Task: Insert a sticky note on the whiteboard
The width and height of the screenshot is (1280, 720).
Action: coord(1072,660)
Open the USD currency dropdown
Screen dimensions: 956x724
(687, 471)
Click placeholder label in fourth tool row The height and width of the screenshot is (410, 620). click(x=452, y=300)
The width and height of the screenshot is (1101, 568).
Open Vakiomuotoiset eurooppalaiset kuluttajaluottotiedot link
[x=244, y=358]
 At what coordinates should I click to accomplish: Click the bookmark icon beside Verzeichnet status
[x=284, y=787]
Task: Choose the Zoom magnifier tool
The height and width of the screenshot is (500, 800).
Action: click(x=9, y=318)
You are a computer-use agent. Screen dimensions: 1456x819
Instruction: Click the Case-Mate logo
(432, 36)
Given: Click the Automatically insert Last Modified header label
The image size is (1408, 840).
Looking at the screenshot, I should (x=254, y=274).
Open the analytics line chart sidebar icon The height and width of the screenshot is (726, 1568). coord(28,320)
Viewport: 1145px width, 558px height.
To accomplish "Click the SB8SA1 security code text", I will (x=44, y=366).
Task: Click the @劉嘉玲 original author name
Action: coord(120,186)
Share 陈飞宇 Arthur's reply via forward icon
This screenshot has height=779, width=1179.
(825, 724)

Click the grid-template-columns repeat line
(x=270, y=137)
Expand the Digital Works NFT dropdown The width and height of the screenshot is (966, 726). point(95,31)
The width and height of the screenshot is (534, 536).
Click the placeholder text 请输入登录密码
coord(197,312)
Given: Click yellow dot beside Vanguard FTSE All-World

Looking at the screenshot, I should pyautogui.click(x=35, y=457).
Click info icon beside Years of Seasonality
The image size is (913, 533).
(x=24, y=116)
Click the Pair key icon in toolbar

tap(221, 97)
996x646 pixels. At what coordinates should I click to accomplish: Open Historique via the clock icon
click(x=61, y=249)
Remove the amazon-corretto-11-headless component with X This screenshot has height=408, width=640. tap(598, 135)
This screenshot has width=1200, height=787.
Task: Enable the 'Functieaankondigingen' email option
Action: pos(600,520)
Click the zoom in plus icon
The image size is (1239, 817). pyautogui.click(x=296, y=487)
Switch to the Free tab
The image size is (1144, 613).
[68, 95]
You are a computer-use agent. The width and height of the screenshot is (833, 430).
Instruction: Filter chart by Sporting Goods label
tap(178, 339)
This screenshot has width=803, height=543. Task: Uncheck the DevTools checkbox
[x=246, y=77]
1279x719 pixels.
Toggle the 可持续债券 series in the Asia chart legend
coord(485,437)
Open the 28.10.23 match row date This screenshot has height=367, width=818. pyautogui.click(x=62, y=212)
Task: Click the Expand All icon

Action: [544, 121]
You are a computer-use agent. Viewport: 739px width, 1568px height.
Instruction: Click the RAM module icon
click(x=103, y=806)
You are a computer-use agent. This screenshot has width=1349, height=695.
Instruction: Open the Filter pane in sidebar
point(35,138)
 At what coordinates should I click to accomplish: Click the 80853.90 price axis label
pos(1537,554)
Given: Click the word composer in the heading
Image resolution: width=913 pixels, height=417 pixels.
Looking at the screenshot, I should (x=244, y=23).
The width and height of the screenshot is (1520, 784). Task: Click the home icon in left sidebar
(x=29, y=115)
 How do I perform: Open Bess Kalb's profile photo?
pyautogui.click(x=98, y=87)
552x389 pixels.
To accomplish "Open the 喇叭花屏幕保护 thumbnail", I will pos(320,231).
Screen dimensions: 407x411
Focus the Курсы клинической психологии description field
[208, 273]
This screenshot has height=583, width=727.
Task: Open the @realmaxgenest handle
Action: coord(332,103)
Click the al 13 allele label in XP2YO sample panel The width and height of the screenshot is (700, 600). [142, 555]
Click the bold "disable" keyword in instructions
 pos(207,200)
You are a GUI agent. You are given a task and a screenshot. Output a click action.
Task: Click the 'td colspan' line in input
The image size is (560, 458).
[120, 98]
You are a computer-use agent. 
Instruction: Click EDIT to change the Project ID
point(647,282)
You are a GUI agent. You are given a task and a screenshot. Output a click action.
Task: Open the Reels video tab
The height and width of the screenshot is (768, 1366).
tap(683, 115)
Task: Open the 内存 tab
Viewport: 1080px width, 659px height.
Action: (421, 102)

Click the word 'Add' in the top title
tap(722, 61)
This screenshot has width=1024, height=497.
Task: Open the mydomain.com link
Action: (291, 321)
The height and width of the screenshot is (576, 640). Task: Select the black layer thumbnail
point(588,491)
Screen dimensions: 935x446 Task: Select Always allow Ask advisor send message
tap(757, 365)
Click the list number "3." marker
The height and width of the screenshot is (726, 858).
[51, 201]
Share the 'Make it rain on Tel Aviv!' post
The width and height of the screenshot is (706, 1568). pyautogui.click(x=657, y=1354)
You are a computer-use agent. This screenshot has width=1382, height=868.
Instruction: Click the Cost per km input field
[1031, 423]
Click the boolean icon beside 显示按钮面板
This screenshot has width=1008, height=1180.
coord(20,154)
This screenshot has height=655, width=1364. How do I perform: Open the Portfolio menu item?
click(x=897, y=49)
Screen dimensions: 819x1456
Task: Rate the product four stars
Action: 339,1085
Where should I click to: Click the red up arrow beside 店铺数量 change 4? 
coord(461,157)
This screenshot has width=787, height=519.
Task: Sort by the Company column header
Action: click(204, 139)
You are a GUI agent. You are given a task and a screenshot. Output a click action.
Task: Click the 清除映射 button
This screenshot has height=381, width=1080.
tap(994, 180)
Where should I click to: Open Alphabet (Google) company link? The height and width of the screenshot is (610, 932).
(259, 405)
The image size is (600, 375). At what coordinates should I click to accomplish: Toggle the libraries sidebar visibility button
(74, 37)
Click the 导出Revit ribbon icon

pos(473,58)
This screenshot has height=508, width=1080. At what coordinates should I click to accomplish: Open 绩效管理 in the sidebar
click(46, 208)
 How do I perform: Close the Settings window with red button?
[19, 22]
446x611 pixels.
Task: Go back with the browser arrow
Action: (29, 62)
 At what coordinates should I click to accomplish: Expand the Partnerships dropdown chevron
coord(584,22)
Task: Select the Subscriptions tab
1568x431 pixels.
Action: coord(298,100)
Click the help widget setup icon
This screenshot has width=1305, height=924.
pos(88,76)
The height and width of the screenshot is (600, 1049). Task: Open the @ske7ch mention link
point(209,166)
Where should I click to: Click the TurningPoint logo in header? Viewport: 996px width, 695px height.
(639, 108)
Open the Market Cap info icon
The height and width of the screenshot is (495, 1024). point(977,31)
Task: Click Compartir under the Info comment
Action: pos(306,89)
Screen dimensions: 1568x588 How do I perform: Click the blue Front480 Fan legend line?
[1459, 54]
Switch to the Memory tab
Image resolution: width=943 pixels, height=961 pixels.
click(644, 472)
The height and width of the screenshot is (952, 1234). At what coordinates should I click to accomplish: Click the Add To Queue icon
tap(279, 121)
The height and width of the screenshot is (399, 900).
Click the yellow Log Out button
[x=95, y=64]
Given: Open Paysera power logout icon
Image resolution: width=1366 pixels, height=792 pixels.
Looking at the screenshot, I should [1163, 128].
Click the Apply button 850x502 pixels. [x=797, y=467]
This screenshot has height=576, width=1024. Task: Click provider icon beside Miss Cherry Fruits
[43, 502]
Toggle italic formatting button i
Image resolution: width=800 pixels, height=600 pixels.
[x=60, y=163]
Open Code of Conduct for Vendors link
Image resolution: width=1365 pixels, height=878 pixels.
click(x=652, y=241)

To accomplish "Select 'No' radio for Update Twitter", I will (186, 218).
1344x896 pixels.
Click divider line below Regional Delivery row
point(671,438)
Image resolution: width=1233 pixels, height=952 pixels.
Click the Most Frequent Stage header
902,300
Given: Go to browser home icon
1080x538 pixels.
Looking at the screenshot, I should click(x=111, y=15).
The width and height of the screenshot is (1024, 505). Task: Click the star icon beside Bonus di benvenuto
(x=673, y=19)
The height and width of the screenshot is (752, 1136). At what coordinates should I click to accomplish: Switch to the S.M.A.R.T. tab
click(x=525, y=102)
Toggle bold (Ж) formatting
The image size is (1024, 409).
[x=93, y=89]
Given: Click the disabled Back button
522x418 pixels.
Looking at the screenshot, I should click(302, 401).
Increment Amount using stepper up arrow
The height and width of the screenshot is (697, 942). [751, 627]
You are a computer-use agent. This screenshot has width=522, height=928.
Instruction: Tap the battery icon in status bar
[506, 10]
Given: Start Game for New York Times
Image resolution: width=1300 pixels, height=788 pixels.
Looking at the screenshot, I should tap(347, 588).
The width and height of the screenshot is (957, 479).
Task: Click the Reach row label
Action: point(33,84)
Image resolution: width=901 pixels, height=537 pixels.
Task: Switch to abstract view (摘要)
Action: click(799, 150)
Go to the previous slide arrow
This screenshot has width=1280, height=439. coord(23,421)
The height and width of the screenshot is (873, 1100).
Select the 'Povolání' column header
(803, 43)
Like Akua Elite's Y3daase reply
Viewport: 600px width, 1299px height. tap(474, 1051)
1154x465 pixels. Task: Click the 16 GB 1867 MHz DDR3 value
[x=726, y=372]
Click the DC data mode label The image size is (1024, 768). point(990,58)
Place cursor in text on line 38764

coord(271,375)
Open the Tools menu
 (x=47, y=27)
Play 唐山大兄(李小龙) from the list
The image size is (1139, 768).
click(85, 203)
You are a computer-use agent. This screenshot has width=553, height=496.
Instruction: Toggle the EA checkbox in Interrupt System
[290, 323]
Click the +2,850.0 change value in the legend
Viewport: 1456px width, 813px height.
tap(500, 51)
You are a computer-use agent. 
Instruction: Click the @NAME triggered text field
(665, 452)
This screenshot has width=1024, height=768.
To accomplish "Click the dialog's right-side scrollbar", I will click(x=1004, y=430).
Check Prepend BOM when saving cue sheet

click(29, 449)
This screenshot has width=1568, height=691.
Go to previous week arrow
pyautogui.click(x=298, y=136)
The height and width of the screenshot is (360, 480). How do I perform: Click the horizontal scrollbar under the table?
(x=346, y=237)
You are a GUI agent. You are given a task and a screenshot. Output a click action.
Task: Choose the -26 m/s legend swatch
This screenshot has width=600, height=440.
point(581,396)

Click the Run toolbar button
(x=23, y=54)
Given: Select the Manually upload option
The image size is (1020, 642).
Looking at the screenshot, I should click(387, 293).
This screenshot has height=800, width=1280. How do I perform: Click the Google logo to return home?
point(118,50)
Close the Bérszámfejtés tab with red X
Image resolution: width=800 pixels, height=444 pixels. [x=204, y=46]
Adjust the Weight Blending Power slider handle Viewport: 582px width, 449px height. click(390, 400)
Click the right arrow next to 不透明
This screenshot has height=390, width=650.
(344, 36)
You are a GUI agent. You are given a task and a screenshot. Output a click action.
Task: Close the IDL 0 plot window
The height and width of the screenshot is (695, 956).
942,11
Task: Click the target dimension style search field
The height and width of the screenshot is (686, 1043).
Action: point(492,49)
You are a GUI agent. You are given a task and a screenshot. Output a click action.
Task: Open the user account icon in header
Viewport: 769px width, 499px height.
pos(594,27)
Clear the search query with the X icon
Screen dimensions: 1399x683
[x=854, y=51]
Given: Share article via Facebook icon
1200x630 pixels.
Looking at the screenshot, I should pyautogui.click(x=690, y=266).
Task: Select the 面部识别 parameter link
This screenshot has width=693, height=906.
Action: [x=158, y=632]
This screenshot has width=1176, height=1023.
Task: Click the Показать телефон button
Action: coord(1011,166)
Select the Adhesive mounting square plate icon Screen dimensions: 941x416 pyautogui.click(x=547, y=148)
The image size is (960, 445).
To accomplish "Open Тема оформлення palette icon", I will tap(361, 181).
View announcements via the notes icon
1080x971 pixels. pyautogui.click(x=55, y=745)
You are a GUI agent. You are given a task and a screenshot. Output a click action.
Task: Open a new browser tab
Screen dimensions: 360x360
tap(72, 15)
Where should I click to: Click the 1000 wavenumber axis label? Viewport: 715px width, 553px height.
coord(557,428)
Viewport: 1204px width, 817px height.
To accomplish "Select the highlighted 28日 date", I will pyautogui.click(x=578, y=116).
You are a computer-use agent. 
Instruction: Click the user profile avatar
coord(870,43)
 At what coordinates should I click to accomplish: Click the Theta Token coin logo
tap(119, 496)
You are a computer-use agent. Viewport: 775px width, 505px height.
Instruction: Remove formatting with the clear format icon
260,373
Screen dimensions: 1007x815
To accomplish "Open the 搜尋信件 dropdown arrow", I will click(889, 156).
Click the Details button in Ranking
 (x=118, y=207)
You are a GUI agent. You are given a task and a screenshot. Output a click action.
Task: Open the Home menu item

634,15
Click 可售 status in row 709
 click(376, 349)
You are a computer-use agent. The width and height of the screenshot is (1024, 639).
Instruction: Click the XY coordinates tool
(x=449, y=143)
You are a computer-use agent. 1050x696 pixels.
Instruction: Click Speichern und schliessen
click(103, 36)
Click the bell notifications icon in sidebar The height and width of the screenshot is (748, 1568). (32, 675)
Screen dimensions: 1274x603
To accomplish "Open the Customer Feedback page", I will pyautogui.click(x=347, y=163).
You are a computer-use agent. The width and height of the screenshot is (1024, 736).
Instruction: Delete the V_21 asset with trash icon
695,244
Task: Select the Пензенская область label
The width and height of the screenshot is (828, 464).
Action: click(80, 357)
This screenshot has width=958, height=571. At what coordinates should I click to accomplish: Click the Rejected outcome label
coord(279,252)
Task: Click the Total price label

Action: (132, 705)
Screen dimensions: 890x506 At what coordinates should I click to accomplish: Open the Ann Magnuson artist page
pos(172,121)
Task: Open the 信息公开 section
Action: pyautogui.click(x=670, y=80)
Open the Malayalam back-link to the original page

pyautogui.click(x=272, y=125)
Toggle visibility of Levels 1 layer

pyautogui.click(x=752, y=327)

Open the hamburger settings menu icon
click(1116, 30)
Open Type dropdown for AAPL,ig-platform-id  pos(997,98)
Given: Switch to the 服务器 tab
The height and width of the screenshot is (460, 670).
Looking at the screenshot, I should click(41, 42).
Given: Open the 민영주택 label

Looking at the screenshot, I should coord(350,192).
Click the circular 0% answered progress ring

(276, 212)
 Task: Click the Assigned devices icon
--- --- ---
WORK INSTRUCTIONS »
Read the lines above. Gather those in which the string "Choose" is found.

SOLUTION »
Task: Choose the Zoom magnifier tool
Task: Choose the -26 m/s legend swatch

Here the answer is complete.